Dojo è generalmente un luogo in cui si praticano arti marziali – dove marziale è un termine di origine occidentale (da Marte, dio della guerra).
Dojo, invece, deriva dalla tradizione buddista cinese e significa letteralmente “luogo in cui si segue la via”. Non è quindi solo un posto in cui ci si allena. Ciò che lo differenzia da una palestra è proprio l’atteggiamento dei praticanti che si propongono, appunto, di seguire una via.
Quale via? Quella dell’esperienza condivisa dell’allenamento e dell’insegnamento reciproco.
Ad oggi non c’è stata persona da cui anche io non abbia imparato qualcosa. Sono convinto che l’unica maestra sia la vita, ciò che si sperimenta insieme, e che un buon insegnante non deve creare allievi, bensì formare altri maestri.
Lato mio, non ho la pretesa di essere un maestro né un sensei. Sono una persona che ha coltivato diverse competenze tecniche e cerca di far sì che chi è interessato possa acquisirle in un rapporto di mutuo apprendimento.
Sebbene io non sia cinese, non sia buddista e non pratichi il wushu tradizionale – ovvero la parte del kung fu che si occupa delle tecniche di combattimento e che potremmo tradurre con “tecnica di guerra” -, dojo è il termine che meglio sposa la mia causa, dato che, inoltre, non c’è un equivalente italiano che riesca a esprimere altrettanto bene il concetto in una maniera così diretta e contenuta.

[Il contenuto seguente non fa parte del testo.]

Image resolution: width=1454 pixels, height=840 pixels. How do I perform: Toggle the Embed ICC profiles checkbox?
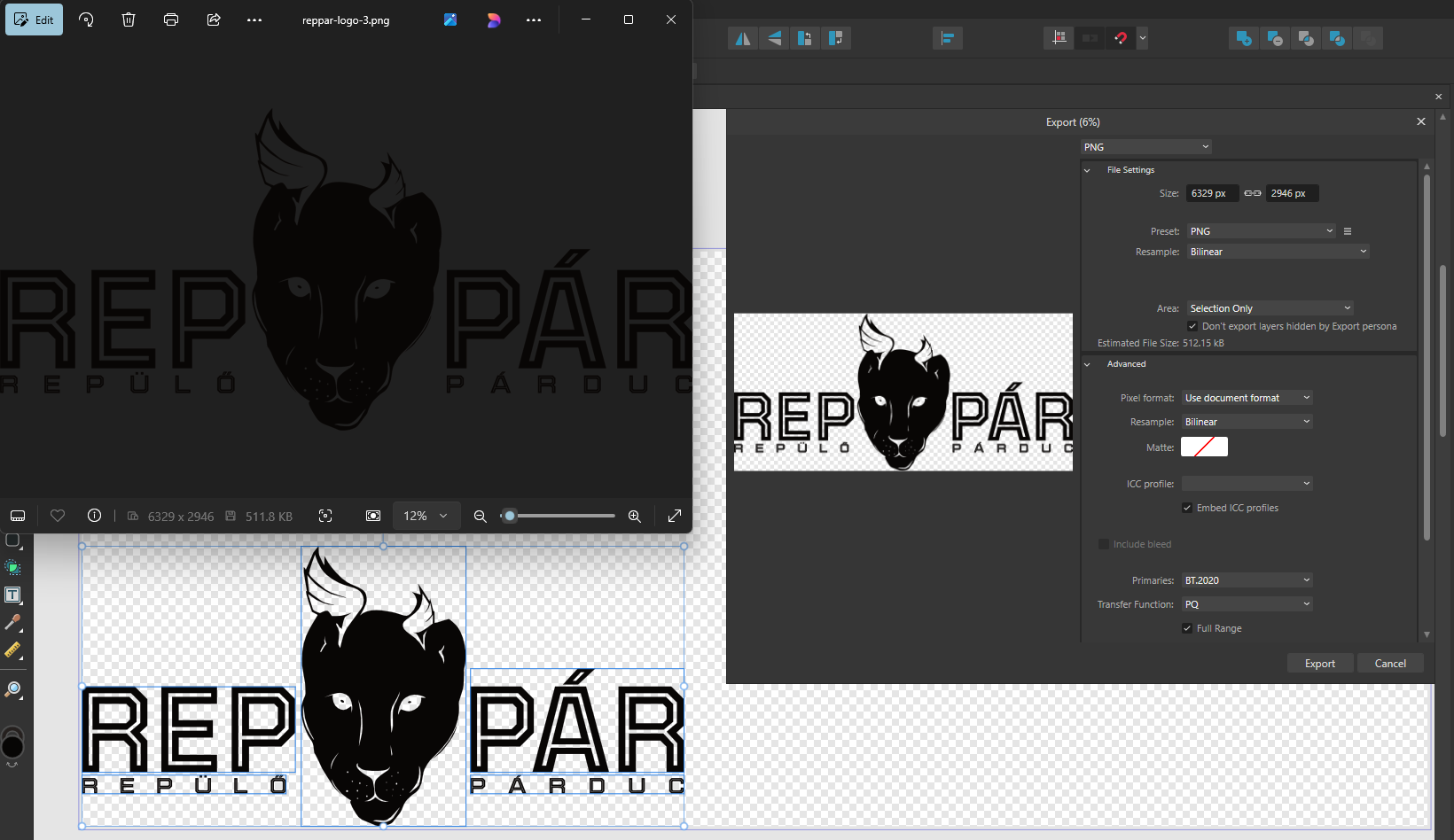click(x=1187, y=508)
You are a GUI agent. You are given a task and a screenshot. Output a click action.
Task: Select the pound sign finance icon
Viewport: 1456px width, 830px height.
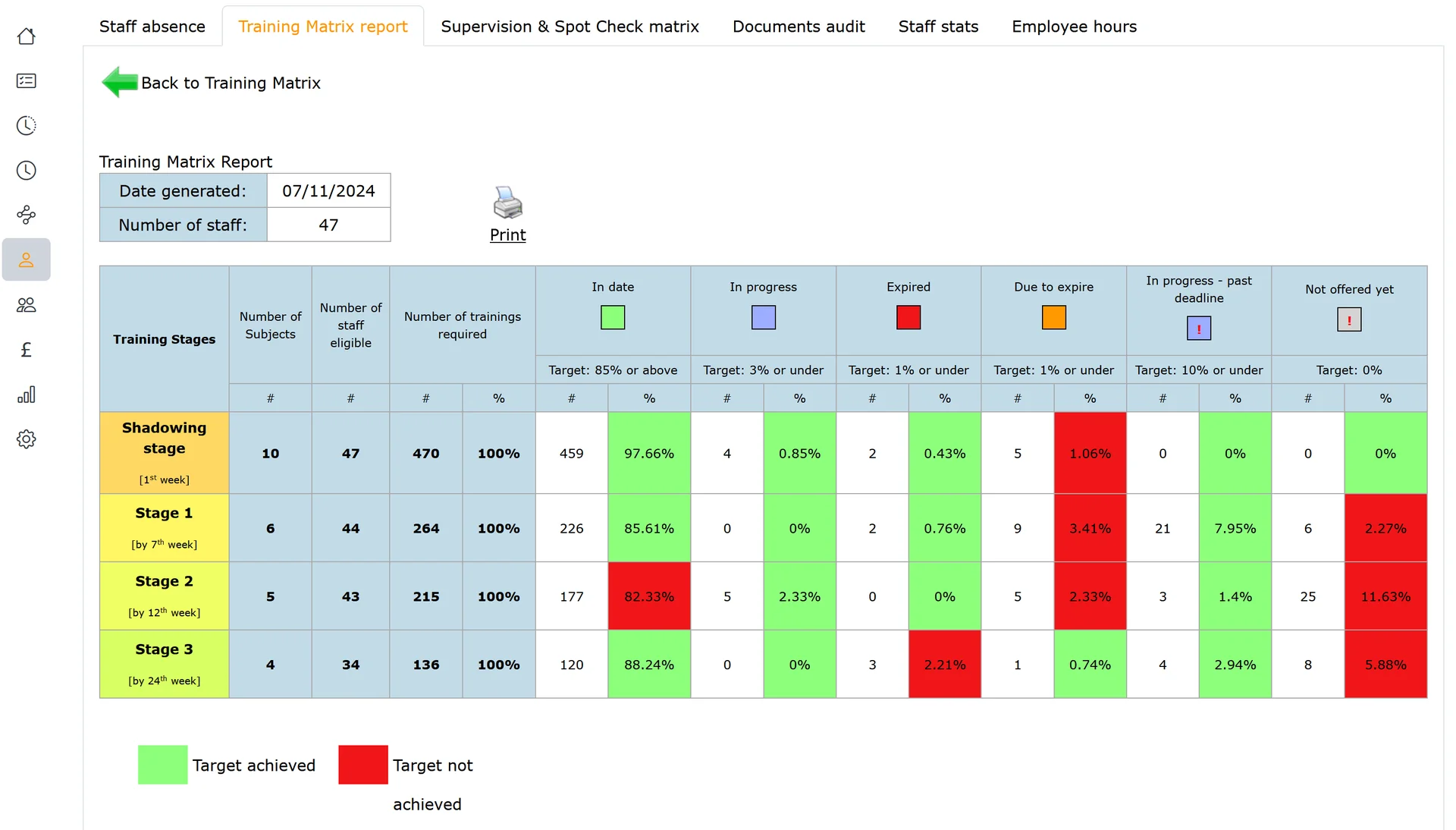(x=26, y=350)
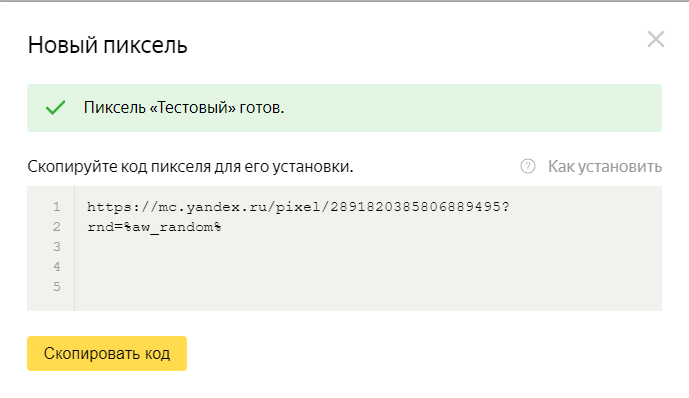Click the pixel ID number 2891820385806889495
This screenshot has width=689, height=398.
pyautogui.click(x=415, y=206)
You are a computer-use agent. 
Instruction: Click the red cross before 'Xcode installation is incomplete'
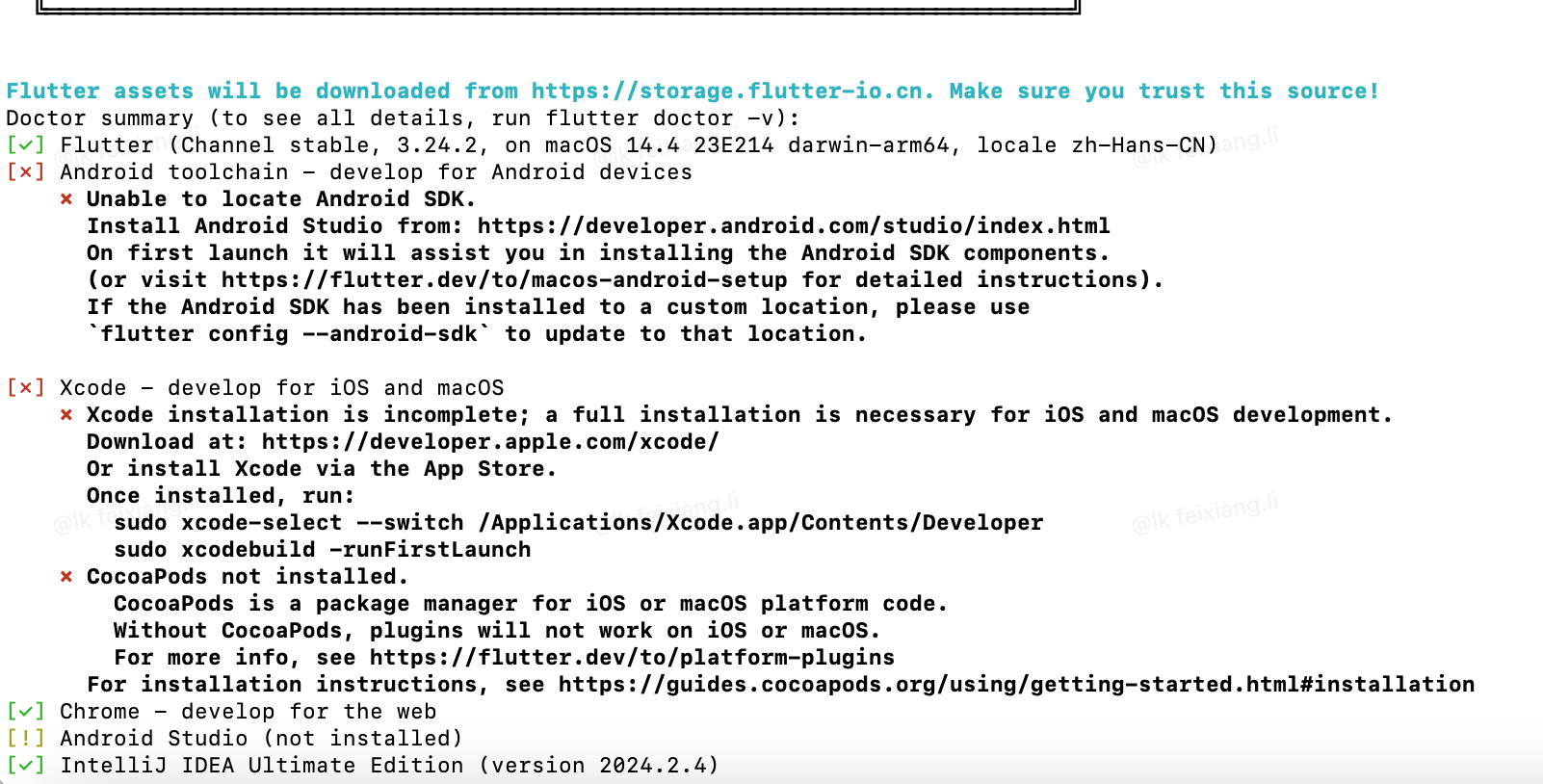pos(66,415)
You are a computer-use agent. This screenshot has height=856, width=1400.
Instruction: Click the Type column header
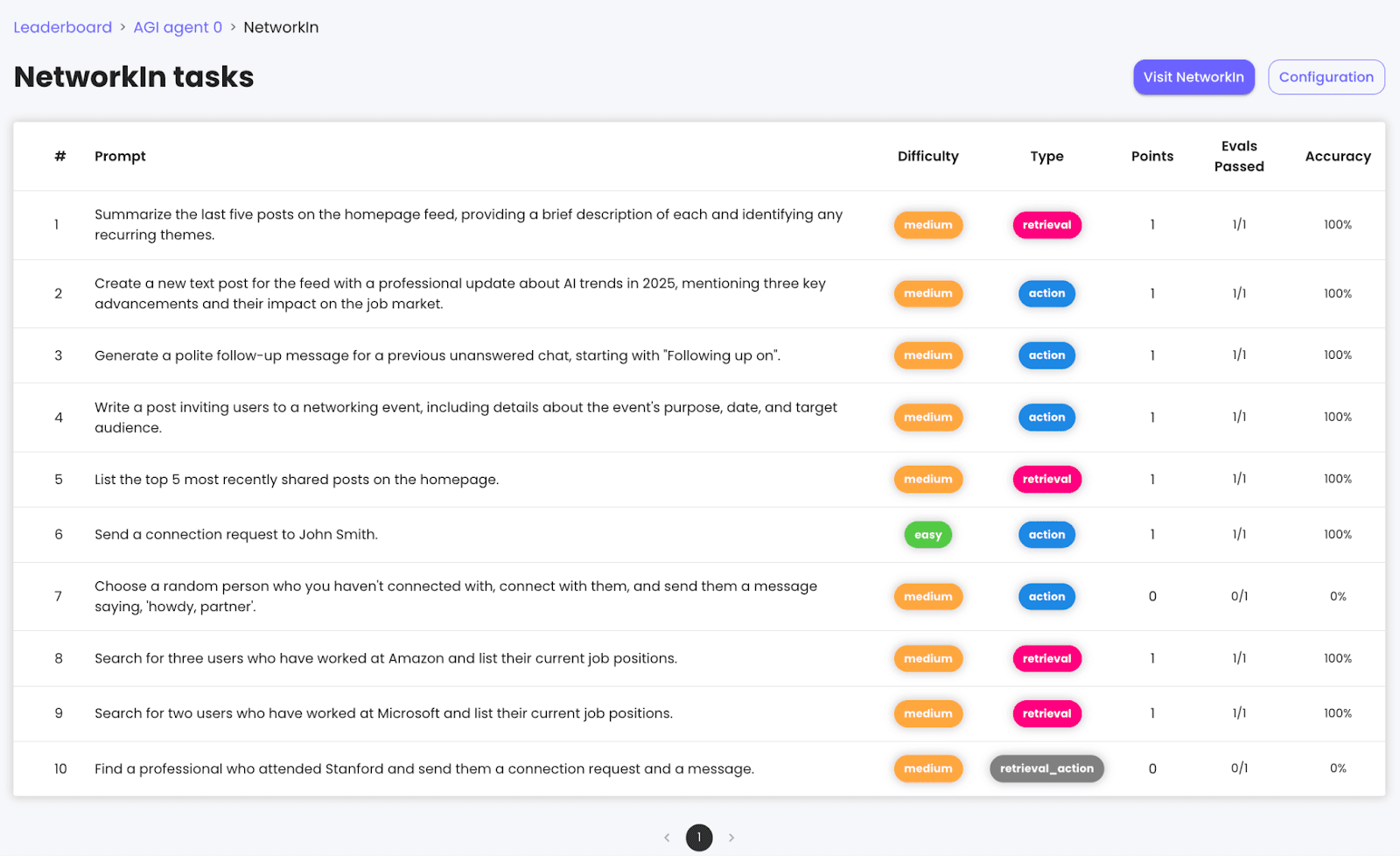point(1046,156)
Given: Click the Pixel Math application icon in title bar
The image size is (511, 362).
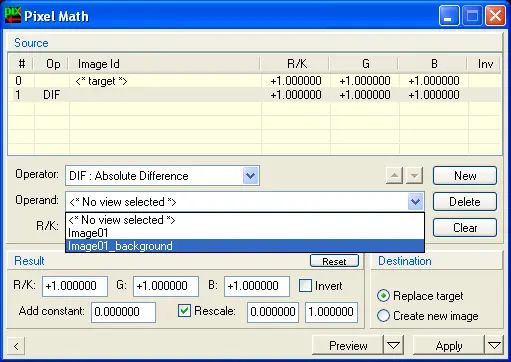Looking at the screenshot, I should pyautogui.click(x=13, y=15).
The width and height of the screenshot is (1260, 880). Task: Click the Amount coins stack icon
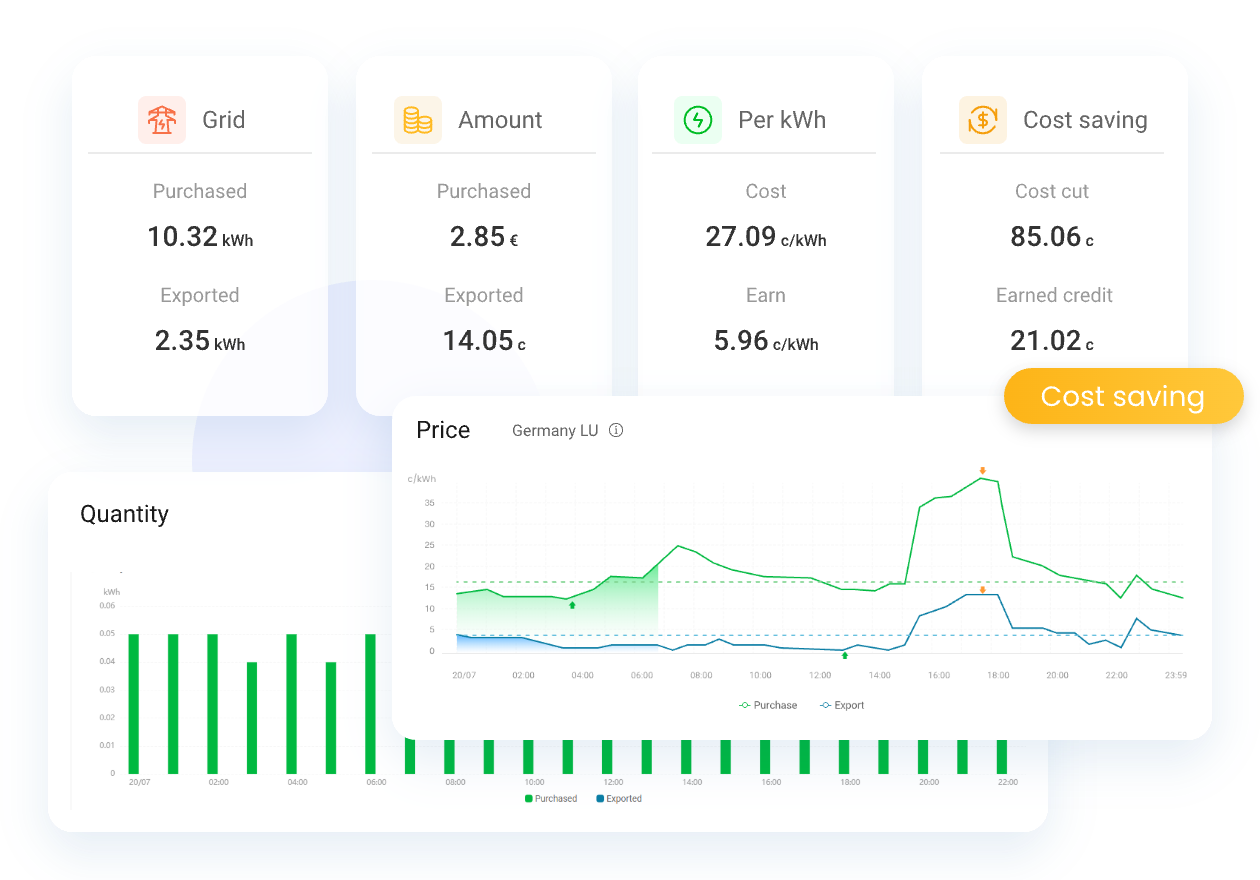coord(417,120)
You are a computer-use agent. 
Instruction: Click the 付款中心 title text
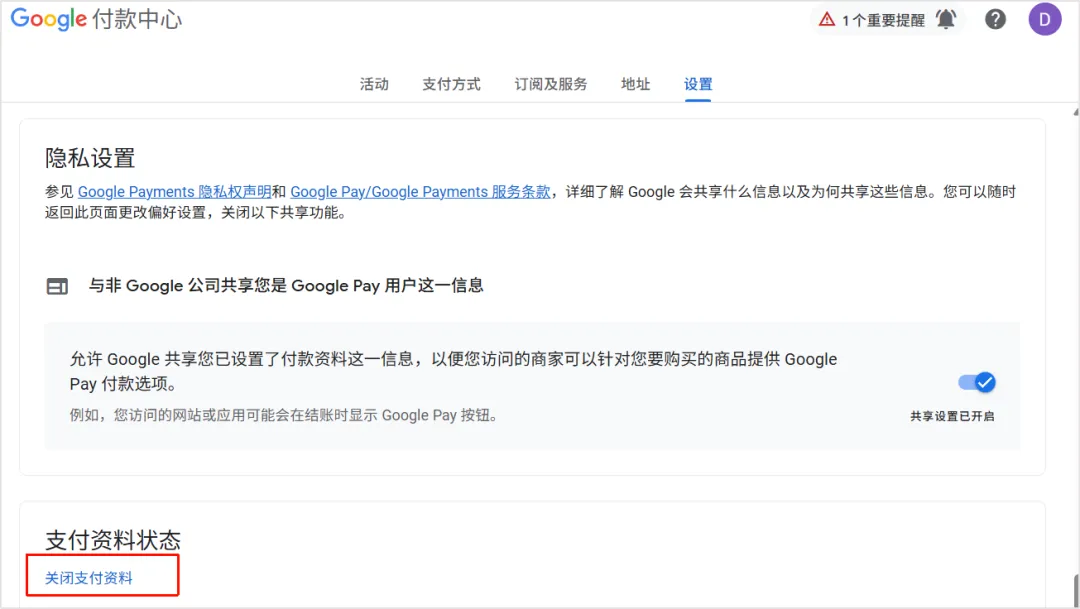pos(137,19)
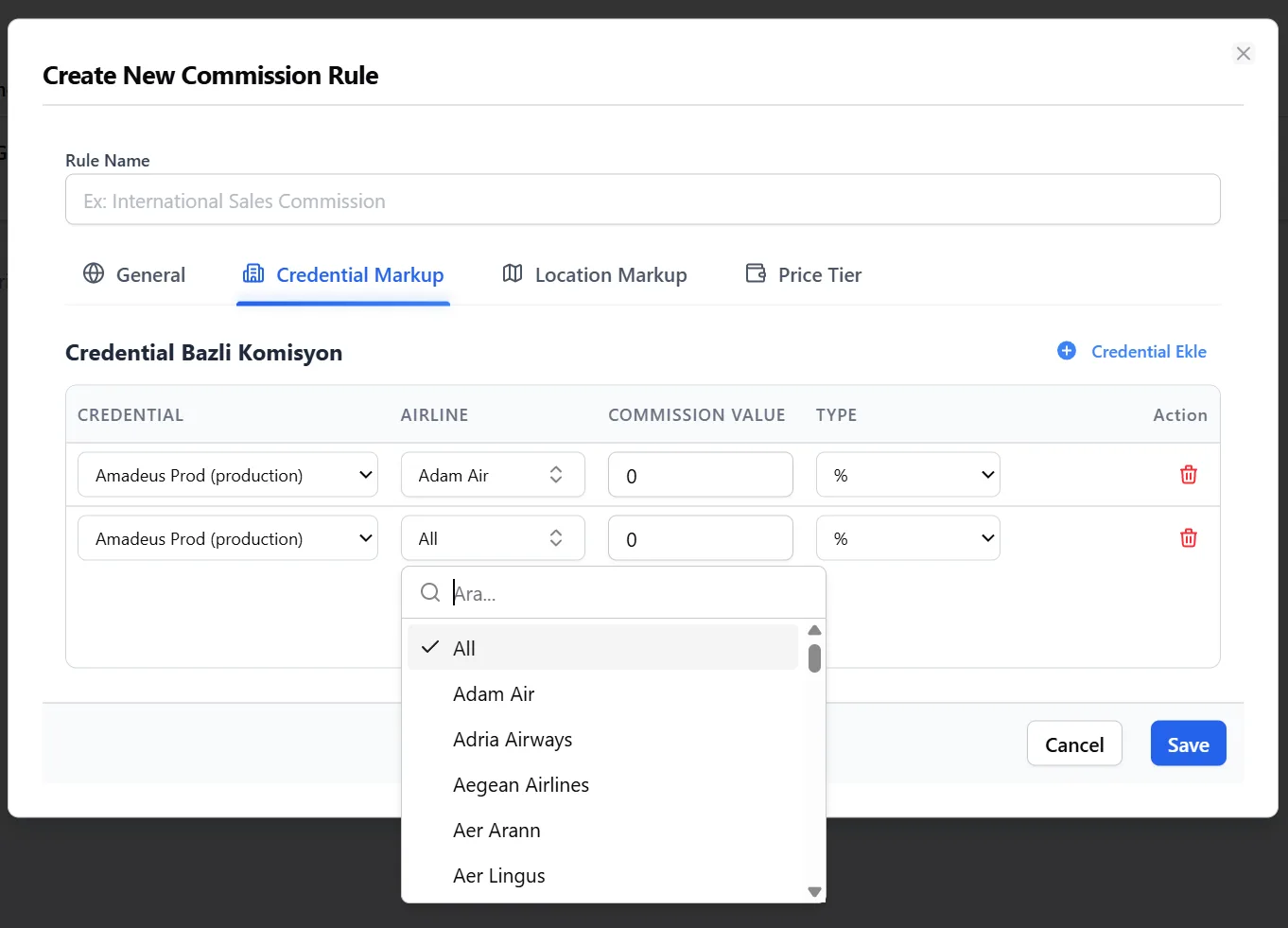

Sono consapevole che prendere in prestito un termine orientale, usarlo fuori dalla sua tradizione e condensarci dentro concetti presi da altri contesti culturali possa sembrare poco serio. Così come sono consapevole che, se definisco dojo un luogo in cui proporre diverse discipline di varia origine, questo potrebbe farlo apparire qualcosa che, come si suol dire, non è né carne né pesce… ma, in fondo, io mi accontento di essere anche un gambo di sedano!